I thought the post seemed very familiar.  And so I decided to actually look at the Date.

Crap man.  I just replied to a three year old post!  Oh well, it helped me to further my non-sequitur-> surreal theorem by giving an object to cause it i.e. the imaginary object...

The Imaginary Object, (defined as somthing that is concievable but unlikely, such as a race of short people, a desert next to a glacier, non-sensical architechture etc.) when included in a story generates a non-sequitur.  The presence of a non-sequitur generates a feeling of the surreal.  Reactions to this surrealism is the Fantasy.  

Aaron.


----------



## maddman75 (Feb 19, 2005)

I was in the twilight zone for awhile too.  I wanted to respond to the 1e thread, but Piratecat closed it.  Hey its reopened!  But its a lot longer, and I can't find where Piratecat closed it, or any mod saying they reopened it...

Anyway, all I can say about 1e feel is what it was like when I played 1e.  Other people's experiences may be different.  Note that when I DMed it was 2e, that's what I started with.  But I fell in with some grognards...

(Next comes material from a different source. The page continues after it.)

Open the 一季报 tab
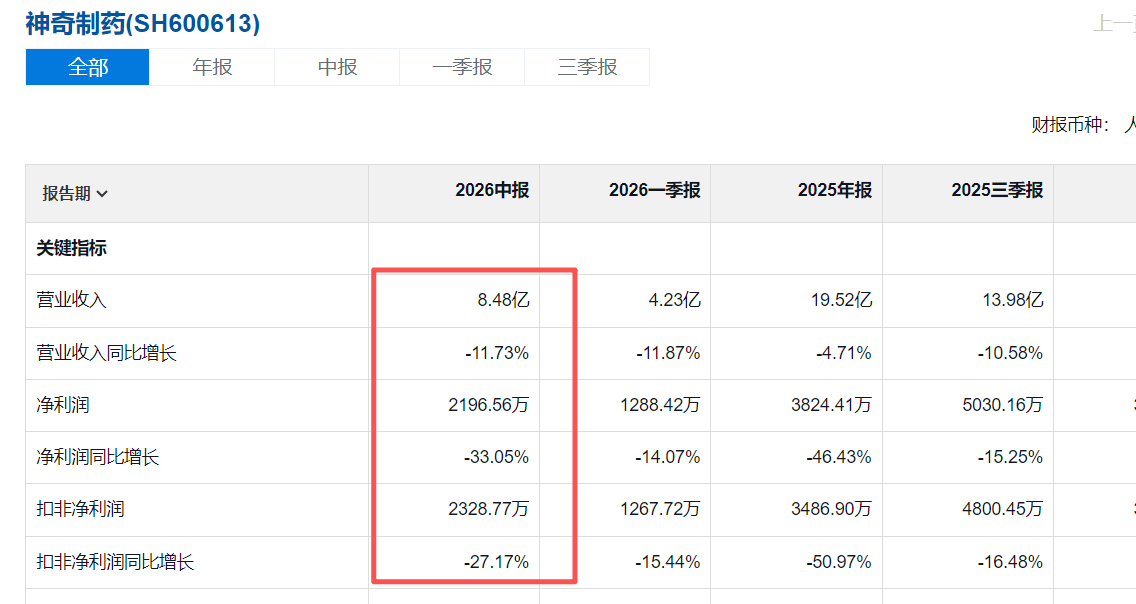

Here's what I remember of 1e being like

- Rules were not transparent.  Don't get all upset with me, this is not a knock.  I'm sure many of you old timers would agree with me.  See, you didn't really know all the rules as a player.  You didn't need to.  You didn't even have a to hit chart or attack number or anything on your sheet!  You rolled the die and told the DM what you got, and he'd consult his books and tell you what happened.  If you wanted to do something else, you told him what you intended, and he'd consult the Ancient Tome of Forbidden Lore (ie, DMG) and tell you what's what.
- The game was harsh, man.  I played a Magic User, and got one spell and two freakin hit points.  No -10 nonsense either, you got smacked down, the DM handed you the dice and a character sheet.
- Going down into dark caves where goblins where hiding, killing them, and digging the coppers out of the pocketses.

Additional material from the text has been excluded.